Dozier had a 22.8 percent line-drive rate against lefties and put 144 balls in play. This puts him at 33 line drives for the season against lefties. His batting average on line drives can allow us to deduce that 20 of those turned into hits. If he had been league average on line drives, he would have had 22 hits instead of 20.
Once we add those two hits into his slash from the season, things tick up to marks of .243/.330/.453. That doesn't look like a lot, but what if Dozier had been slightly above average on line drives? Then it would have been .254/.340/.464. Things can swing so quickly based on only a few plate appearances that it's impossible to trust data until it expands.
These complications don't exist solely for platoon splits. They're also found in home-road splits and by looking at how a batter has performed in recent games. You're limiting the sample size in all of these scenarios, and that's pushing you into some dangerous waters.
That doesn't mean that you should stop trying to look for advantages when it comes to splits. Let's check out ways you can combat these small sample sizes and turn them into actionable information even if if the raw stats are still misleading.
Focusing on Quickly-Stabilizing Stats
The main thread of this is that we shouldn't trust the triple-slash stats right away when limiting the sample size. There are other stats, though, that will stabilize quickly, allowing us to use them as cruxes of our analysis.
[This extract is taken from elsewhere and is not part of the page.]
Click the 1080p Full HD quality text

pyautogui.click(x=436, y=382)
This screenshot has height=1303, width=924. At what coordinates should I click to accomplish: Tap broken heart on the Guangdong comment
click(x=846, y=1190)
Based on this FanGraphs article on stabilization points, it looks like strikeout rate and walk rate are going to be our best friends. Strikeout rates take only 60 plate appearances to stabilize with walk rates at 120, according to the piece. We're generally going to get to both marks over a full season for a platoon or home-road split.
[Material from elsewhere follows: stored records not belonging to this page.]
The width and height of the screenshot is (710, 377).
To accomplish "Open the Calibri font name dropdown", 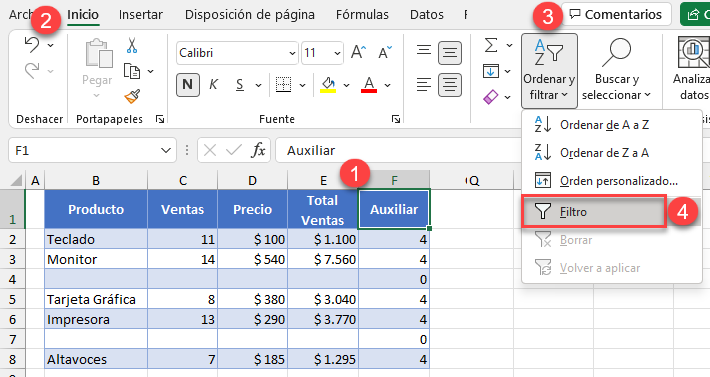I will [292, 53].
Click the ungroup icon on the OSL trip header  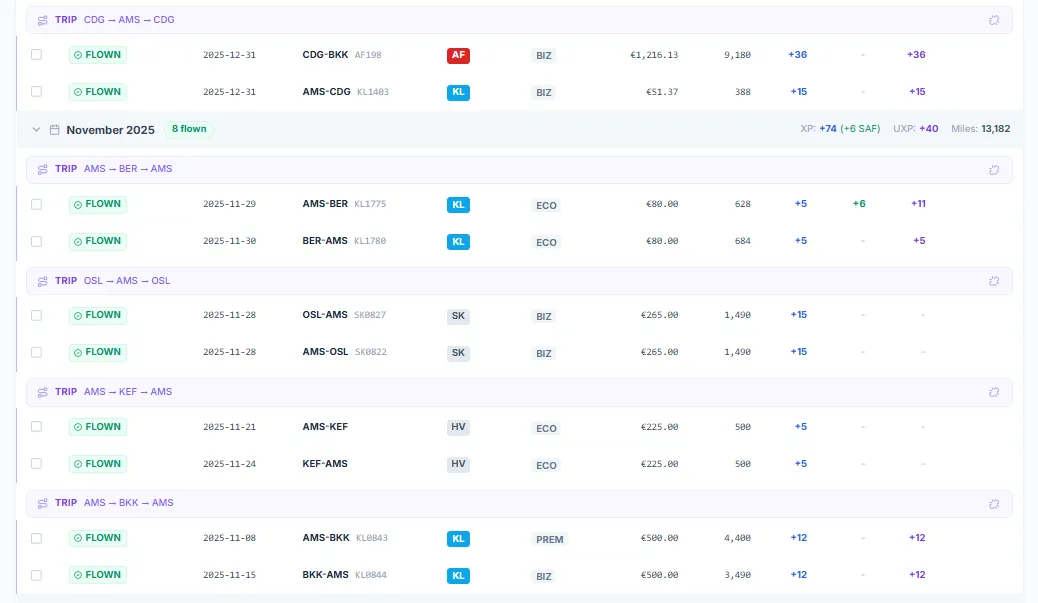point(994,281)
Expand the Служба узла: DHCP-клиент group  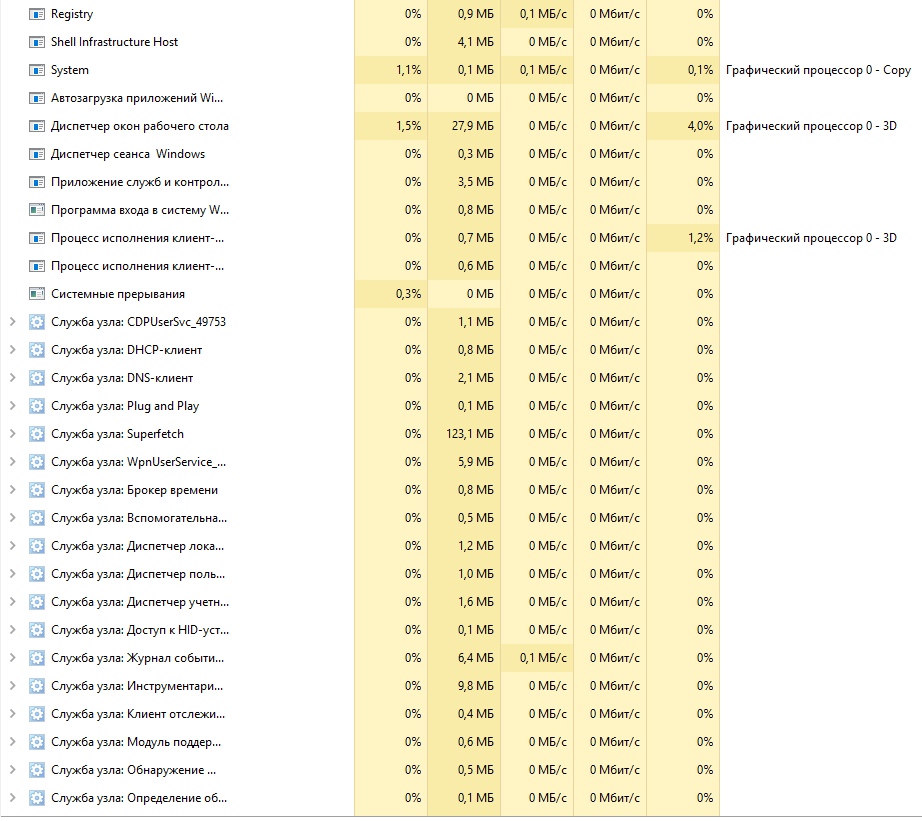tap(12, 350)
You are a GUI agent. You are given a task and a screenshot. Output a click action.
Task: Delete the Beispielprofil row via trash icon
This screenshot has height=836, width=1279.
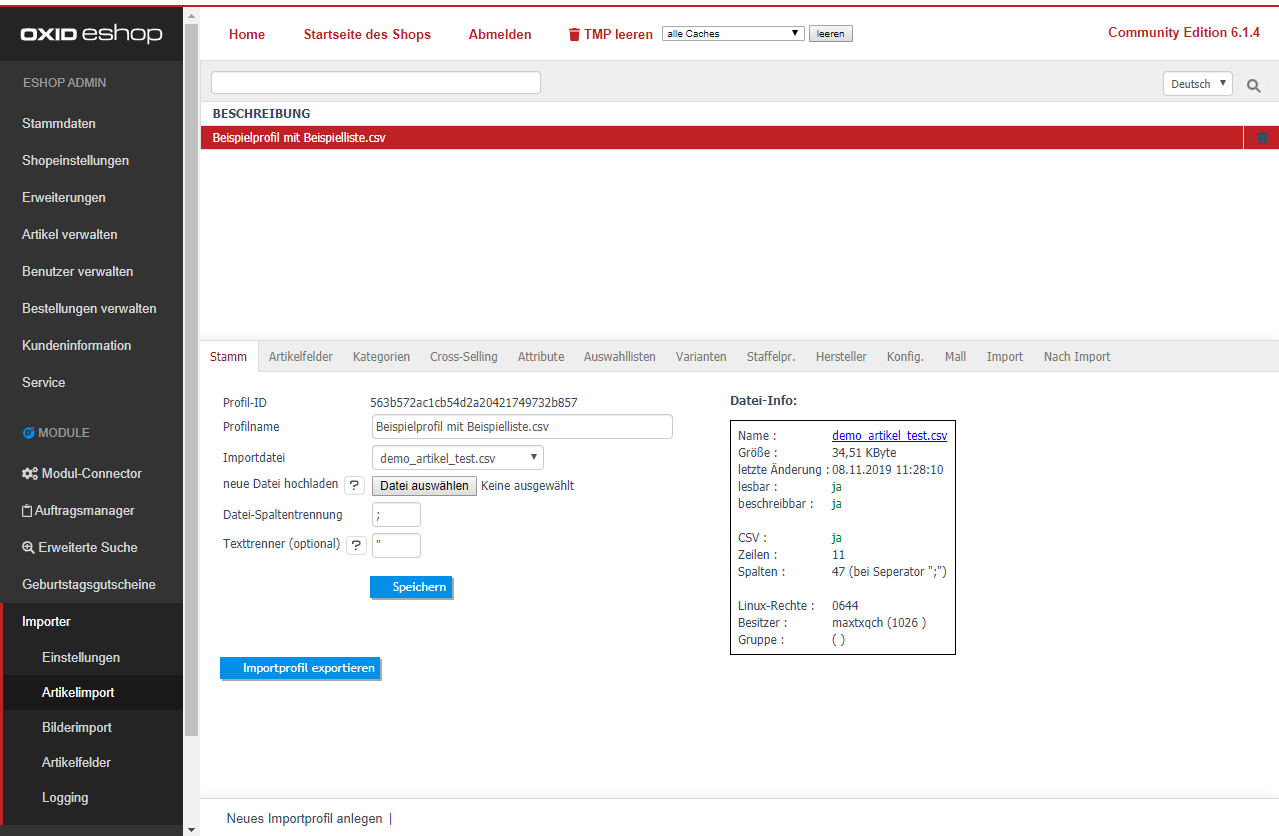(x=1262, y=139)
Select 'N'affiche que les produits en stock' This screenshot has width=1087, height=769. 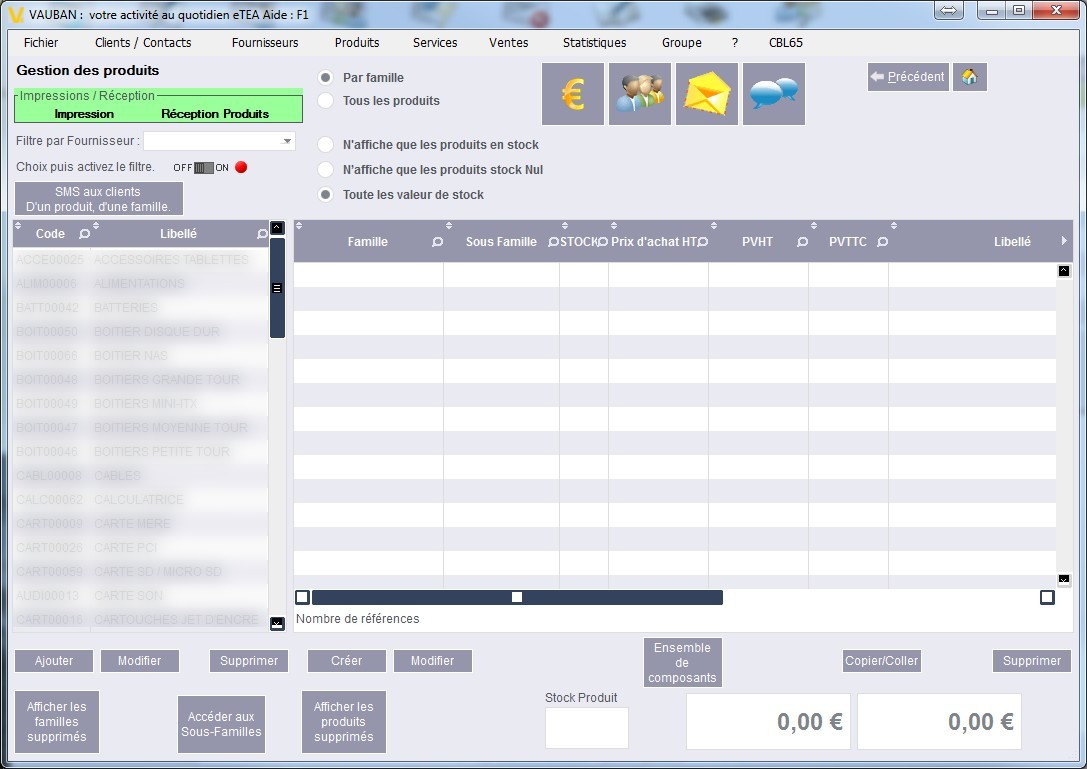[326, 145]

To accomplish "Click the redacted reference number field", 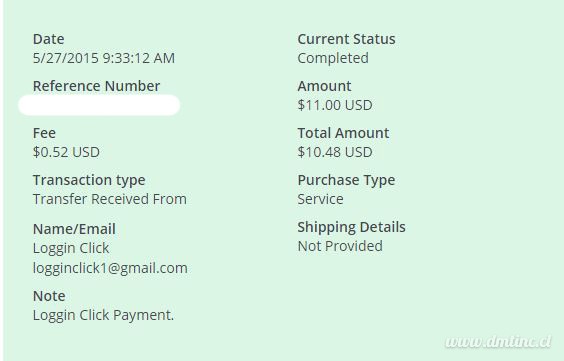I will click(99, 105).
One other stat I will often use is hard-hit rate. It wasn't included in the FanGraphs piece, though I would assume its stabilization point would be close to ground-ball and fly-ball rates, both of which were at 80 balls in play. This is another mark that batters are going to reach over the course of one season, allowing you to use platoon splits rather quickly.
The other option is to simply wait until the sample size expands for veteran hitters. The thresholds mentioned were 460 plate appearances for on-base percentage and 320 at-bats for slugging percentage. In all likelihood, you're going to hit the important marks within two full seasons, allowing you to operate based on those numbers as opposed to the other rate stats discussed above.
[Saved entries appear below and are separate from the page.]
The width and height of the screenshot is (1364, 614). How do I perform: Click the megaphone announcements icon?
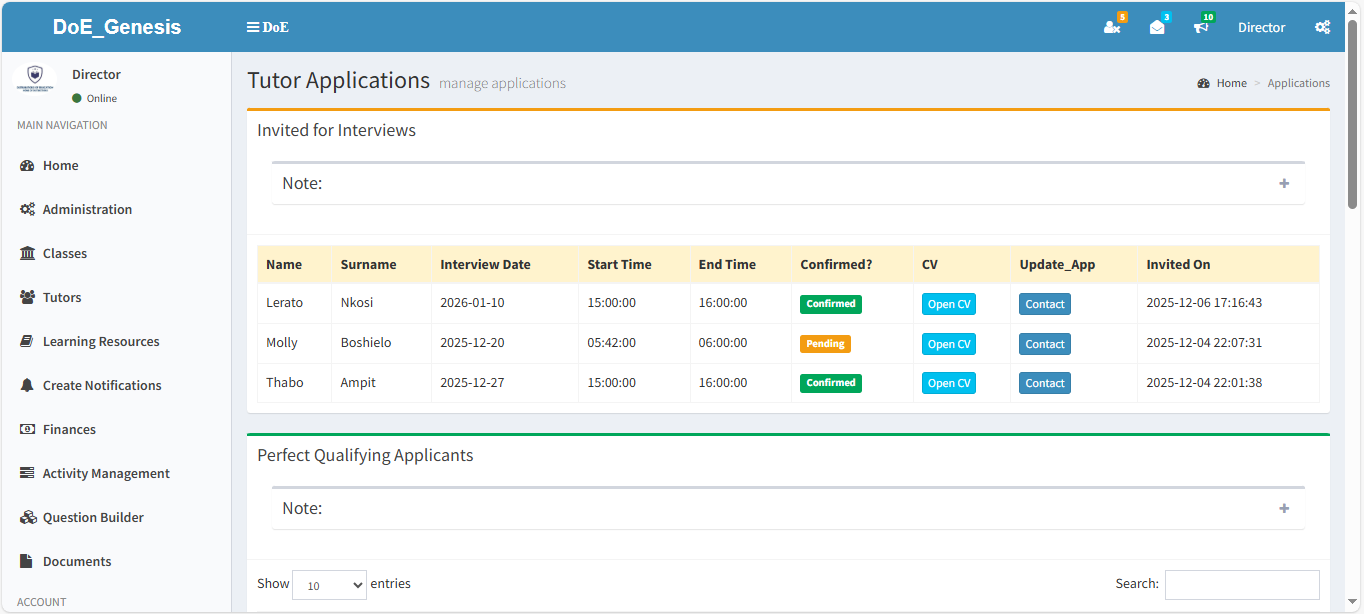[x=1201, y=27]
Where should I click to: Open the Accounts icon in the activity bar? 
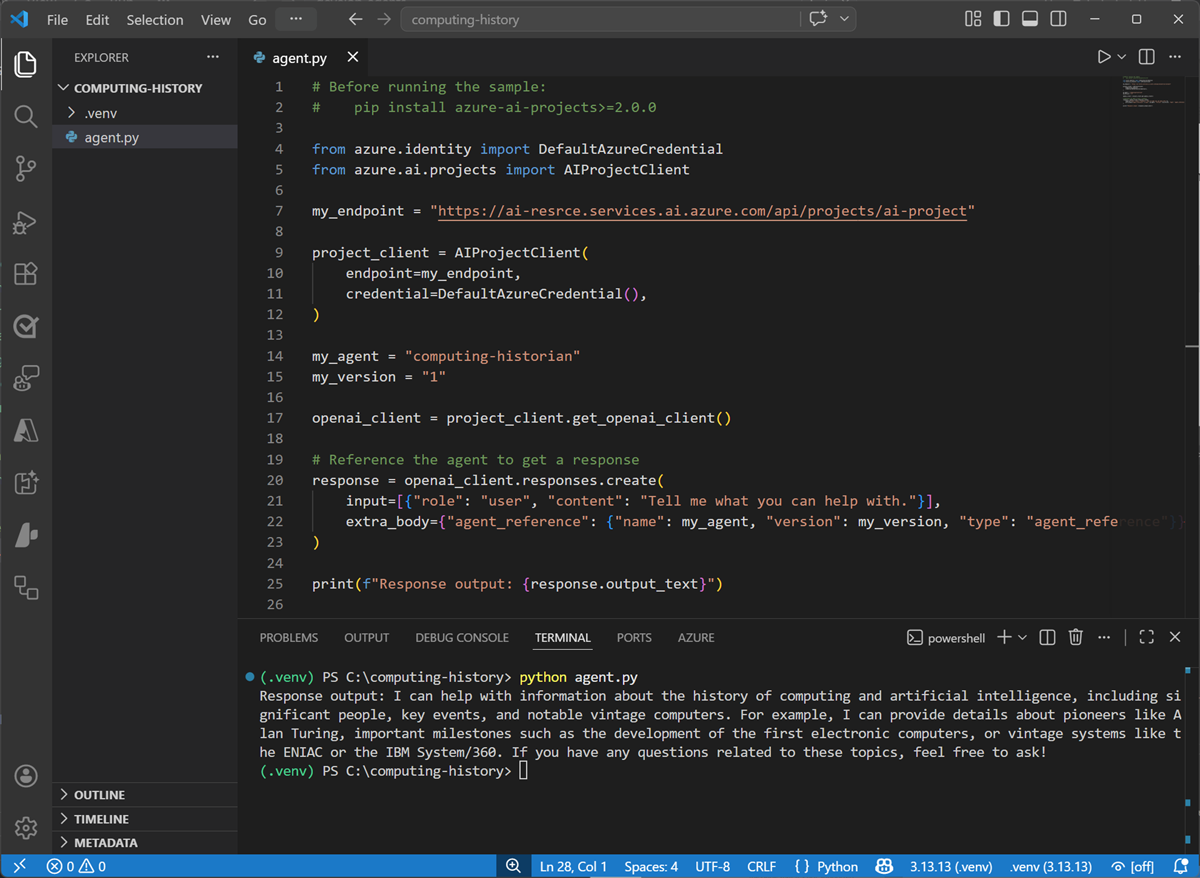[x=26, y=775]
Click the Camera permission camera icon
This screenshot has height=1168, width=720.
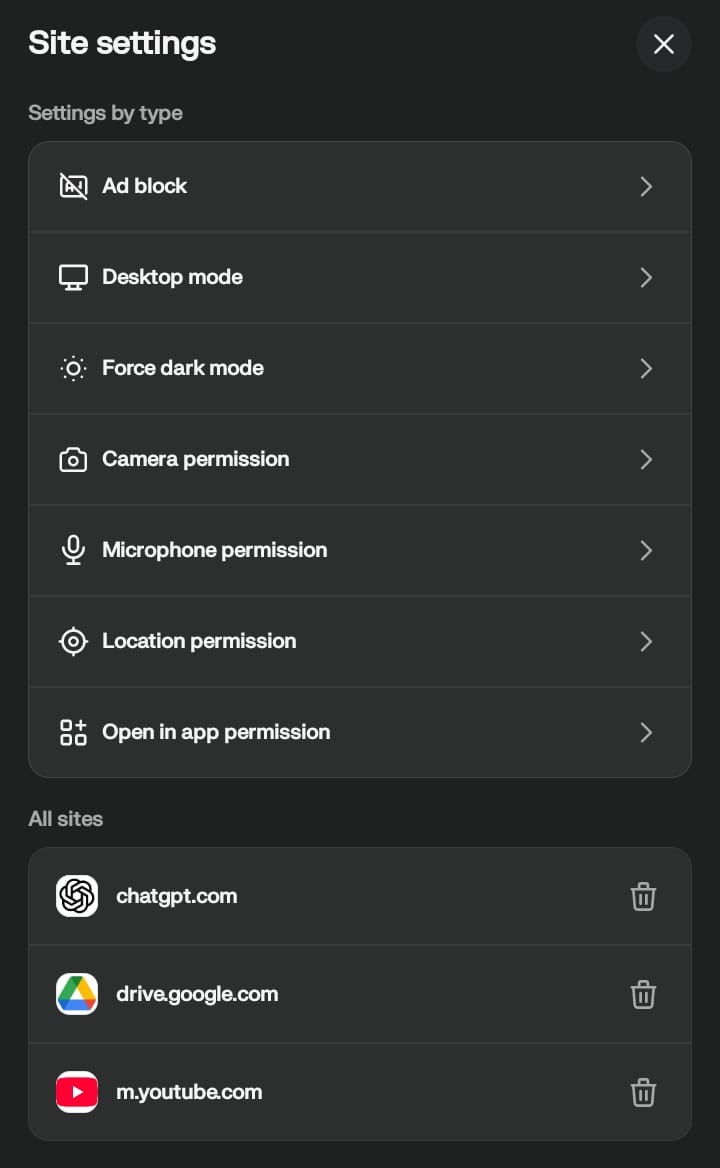pos(73,460)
Split stats are great. Small sample sizes suck. When we can find ways to separate the two, life is beautiful, friends.
We can do just this by narrowing our scope to statistics such as hard-hit rate, strikeout rate, and walk rate. If a player is performing well in those areas, then we can expect his slash stats will follow suit some time in the not-so-distant future. If he's struggling, then it's best to divest before the brown stuff hits the fan.
As for our old friend Anthony Rizzo, we should have been looking at these quick-stabilization stats sooner.
In his final season of perceived struggles against lefties, Rizzo had a 34.7 percent hard-hit rate with a 20.4 percent strikeout and 10.2 percent walk rate. With those numbers, you'd expect him to have a slugging percentage well above league average to go with an above-average on-base percentage. That's what he got the following season, and we could have predicted that by utilizing those three categories.
We don't have to wake up in cold sweats thinking about the dangers of small sample sizes. We can easily cure these ills by either focusing on the actionable information that stabilizes quickly or digging a bit further back into a player's history. If this lets us use this information on a more regular basis with fewer fears, then we're dipping our toes into some pretty sweet waters.